» **What you need to do**: Until the line containing "Expand the 3" has been reproduced, keep reproducing each line of the material below exactly, starting with the first.

» **Excerpted records**:
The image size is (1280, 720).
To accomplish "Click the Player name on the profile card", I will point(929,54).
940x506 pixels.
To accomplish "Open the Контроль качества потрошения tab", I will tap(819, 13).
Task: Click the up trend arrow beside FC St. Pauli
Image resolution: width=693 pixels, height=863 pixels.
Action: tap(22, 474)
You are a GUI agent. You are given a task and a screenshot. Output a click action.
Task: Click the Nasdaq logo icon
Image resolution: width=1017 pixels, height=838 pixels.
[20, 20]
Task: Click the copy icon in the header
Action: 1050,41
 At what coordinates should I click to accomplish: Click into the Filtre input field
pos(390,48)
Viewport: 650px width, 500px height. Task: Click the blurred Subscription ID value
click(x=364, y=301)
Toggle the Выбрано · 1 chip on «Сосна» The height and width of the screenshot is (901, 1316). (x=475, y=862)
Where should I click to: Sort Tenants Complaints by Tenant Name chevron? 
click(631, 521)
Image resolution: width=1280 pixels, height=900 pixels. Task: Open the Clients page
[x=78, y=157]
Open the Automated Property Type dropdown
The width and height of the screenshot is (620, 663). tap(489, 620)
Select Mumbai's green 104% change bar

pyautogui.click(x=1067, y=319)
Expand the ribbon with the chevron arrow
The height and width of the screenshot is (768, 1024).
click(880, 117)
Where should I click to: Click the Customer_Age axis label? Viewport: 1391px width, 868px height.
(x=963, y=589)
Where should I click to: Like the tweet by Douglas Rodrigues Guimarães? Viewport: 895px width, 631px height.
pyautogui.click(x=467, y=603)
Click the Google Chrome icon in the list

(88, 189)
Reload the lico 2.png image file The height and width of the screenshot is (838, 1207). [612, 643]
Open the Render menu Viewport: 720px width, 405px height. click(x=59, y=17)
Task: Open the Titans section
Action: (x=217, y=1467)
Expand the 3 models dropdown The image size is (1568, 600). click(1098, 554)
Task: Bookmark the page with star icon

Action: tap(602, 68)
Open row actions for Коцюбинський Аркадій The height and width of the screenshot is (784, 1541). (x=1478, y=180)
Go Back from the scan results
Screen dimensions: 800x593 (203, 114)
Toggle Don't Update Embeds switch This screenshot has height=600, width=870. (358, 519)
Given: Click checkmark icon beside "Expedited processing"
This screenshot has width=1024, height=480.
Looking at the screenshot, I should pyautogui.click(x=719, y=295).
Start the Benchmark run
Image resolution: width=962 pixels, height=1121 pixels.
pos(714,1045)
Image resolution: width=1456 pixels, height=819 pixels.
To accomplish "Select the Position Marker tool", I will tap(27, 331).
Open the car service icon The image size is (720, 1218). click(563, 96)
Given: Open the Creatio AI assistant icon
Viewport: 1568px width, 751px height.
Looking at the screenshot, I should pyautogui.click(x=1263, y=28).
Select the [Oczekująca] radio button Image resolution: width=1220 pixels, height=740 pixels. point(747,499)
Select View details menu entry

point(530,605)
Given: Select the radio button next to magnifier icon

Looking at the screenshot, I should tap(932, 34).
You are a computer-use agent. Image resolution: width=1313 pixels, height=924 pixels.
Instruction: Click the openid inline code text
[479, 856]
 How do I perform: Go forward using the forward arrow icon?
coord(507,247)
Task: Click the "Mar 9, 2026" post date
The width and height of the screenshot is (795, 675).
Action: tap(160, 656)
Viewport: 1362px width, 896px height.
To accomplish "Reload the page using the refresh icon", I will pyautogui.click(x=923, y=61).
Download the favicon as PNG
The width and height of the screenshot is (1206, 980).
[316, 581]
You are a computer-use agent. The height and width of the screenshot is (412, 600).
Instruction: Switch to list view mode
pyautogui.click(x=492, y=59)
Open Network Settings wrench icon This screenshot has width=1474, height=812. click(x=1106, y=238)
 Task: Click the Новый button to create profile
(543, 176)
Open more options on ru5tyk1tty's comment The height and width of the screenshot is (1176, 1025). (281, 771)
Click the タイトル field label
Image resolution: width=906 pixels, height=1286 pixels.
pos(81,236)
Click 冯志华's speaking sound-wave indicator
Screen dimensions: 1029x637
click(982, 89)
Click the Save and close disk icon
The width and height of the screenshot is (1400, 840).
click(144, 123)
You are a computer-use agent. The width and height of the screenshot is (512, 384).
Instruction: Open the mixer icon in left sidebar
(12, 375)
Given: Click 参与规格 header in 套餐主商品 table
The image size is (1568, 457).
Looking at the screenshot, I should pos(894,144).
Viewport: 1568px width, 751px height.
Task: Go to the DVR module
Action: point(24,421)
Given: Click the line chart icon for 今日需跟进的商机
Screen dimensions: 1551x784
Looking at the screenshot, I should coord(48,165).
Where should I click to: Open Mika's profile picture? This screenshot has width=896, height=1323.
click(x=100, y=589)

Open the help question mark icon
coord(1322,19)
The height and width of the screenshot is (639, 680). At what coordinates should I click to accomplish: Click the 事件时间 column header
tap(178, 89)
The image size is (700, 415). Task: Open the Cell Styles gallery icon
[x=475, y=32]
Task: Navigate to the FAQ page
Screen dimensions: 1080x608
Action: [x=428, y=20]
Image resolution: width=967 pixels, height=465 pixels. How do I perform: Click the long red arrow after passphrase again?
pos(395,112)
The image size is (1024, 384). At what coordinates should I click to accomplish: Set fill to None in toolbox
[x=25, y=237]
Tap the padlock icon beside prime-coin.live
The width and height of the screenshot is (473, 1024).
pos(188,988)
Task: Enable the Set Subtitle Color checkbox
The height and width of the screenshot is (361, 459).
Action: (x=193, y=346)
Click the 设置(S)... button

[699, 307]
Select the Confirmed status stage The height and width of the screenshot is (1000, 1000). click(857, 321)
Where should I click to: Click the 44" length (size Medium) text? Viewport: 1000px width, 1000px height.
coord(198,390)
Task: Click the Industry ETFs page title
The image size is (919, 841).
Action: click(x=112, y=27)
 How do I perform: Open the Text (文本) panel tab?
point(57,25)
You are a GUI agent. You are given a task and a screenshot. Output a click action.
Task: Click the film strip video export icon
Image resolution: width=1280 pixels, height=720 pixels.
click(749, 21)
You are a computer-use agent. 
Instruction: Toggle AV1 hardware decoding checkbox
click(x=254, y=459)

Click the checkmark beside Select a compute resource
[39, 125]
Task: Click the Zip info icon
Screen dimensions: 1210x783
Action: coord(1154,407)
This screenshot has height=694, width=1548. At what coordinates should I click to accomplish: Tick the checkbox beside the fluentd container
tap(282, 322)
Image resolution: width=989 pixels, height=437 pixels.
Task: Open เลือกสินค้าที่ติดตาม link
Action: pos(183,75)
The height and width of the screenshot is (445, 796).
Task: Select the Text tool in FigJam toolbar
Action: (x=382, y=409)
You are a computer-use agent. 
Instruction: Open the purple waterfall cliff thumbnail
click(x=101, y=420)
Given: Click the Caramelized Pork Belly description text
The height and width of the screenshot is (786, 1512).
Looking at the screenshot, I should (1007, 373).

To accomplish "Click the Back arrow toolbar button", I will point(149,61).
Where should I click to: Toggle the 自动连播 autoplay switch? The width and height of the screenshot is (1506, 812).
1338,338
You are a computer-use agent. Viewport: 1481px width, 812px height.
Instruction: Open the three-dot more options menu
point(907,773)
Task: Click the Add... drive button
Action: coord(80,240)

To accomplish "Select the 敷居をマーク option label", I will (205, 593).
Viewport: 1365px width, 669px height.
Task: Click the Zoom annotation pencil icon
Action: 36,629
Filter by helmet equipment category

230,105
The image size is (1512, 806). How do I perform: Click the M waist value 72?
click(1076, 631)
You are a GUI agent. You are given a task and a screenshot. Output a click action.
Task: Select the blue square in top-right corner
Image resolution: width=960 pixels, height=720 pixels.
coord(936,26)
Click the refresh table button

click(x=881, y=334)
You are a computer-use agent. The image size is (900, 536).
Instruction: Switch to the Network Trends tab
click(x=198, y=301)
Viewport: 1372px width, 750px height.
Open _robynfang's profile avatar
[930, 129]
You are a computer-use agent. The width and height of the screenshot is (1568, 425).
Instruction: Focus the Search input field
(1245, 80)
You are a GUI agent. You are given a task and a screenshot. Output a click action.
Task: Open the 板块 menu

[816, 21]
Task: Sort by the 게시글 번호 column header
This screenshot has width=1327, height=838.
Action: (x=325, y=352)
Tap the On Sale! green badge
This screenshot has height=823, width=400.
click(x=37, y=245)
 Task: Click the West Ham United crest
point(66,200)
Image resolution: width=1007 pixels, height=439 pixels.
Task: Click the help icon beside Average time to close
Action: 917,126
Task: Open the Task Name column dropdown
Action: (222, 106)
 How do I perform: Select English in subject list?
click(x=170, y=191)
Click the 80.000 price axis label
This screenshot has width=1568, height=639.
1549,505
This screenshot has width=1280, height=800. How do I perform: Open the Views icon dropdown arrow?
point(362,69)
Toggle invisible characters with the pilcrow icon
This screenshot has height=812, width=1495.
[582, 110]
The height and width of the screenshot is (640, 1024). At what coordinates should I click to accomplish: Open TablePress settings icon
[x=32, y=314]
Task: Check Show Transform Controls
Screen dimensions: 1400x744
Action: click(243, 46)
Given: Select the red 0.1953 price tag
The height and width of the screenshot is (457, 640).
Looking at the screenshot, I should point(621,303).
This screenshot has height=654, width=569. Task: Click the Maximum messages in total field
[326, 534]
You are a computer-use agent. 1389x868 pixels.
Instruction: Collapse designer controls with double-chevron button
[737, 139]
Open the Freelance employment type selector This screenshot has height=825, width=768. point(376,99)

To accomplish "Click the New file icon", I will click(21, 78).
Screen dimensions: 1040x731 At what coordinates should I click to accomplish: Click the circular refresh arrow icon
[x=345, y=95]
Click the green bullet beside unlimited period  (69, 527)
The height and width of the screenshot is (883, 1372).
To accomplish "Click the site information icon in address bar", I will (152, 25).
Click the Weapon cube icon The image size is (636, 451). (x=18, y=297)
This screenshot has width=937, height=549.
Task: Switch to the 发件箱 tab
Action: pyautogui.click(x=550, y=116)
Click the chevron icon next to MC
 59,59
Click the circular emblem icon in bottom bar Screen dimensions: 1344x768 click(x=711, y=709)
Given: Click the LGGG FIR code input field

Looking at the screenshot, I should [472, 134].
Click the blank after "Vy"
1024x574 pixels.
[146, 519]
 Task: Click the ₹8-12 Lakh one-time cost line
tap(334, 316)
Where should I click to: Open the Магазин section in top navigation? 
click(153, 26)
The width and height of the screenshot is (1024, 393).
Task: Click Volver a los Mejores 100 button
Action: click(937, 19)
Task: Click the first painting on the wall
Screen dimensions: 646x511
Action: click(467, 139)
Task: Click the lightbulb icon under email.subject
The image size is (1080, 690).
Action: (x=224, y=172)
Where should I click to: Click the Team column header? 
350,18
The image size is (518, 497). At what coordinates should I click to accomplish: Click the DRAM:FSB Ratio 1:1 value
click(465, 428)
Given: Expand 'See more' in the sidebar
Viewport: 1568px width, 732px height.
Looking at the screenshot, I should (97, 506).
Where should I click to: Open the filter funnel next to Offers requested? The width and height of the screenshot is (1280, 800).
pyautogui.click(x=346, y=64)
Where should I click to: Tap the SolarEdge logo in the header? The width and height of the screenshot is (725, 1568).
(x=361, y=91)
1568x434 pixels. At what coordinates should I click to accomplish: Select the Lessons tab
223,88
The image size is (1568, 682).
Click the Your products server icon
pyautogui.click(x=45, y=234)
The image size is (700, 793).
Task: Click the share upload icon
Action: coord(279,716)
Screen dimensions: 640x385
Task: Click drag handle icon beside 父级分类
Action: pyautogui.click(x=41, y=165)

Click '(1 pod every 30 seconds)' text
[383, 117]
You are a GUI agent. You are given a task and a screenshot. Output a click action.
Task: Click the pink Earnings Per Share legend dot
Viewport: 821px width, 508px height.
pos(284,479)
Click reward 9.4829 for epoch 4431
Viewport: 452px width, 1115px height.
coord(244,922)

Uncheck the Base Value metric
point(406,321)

» **Exercise response**:
The image size is (1280, 720).
To accomplish "Click the Player name on the profile card", I will point(929,54).
940x506 pixels.
To accomplish "Open the Контроль качества потрошения tab", I will tap(819, 13).
Task: Click the up trend arrow beside FC St. Pauli
Image resolution: width=693 pixels, height=863 pixels.
Action: tap(22, 474)
You are a GUI agent. You are given a task and a screenshot. Output a click action.
Task: Click the Nasdaq logo icon
Image resolution: width=1017 pixels, height=838 pixels.
[20, 20]
Task: Click the copy icon in the header
Action: 1050,41
 At what coordinates should I click to accomplish: Click into the Filtre input field
pos(390,48)
Viewport: 650px width, 500px height. Task: Click the blurred Subscription ID value
click(x=364, y=301)
Toggle the Выбрано · 1 chip on «Сосна» The height and width of the screenshot is (901, 1316). (x=475, y=862)
Where should I click to: Sort Tenants Complaints by Tenant Name chevron? 
click(631, 521)
Image resolution: width=1280 pixels, height=900 pixels. Task: Open the Clients page
[x=78, y=157]
Open the Automated Property Type dropdown
The width and height of the screenshot is (620, 663). tap(489, 620)
Select Mumbai's green 104% change bar

pyautogui.click(x=1067, y=319)
Expand the ribbon with the chevron arrow
The height and width of the screenshot is (768, 1024).
click(880, 117)
Where should I click to: Click the Customer_Age axis label? Viewport: 1391px width, 868px height.
(x=963, y=589)
Where should I click to: Like the tweet by Douglas Rodrigues Guimarães? Viewport: 895px width, 631px height.
pyautogui.click(x=467, y=603)
Click the Google Chrome icon in the list

(88, 189)
Reload the lico 2.png image file The height and width of the screenshot is (838, 1207). [612, 643]
Open the Render menu Viewport: 720px width, 405px height. click(x=59, y=17)
Task: Open the Titans section
Action: (x=217, y=1467)
Expand the 3 models dropdown The image size is (1568, 600). click(1098, 554)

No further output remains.